— start RECORDS SUPPLIED —

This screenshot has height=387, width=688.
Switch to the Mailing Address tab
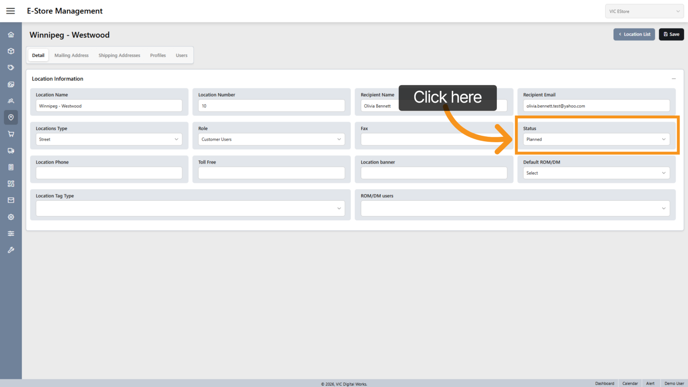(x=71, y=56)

— end RECORDS SUPPLIED —
— start RECORDS SUPPLIED —

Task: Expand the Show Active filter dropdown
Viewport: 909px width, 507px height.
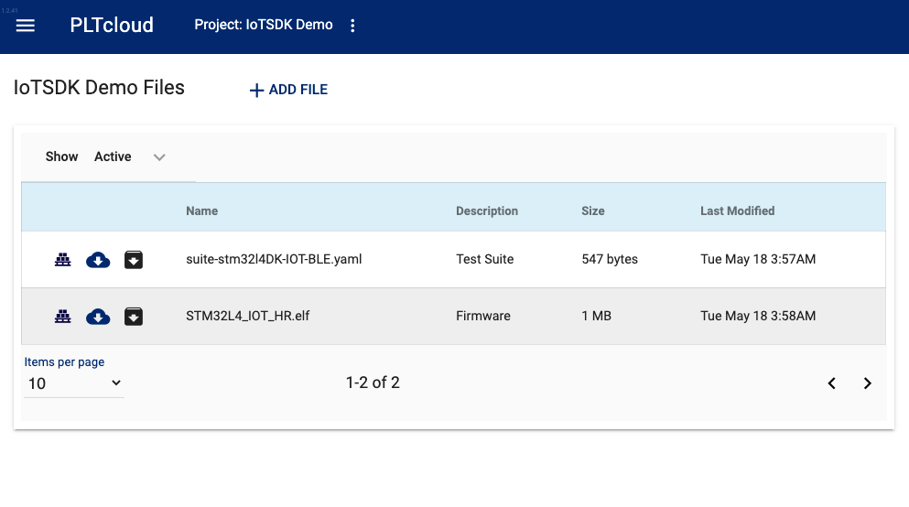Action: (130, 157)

— end RECORDS SUPPLIED —

TASK DIRECTIONS: Tally the lines in the entries that contain the word "width". Give only the number.

FINISHED ANSWER: 2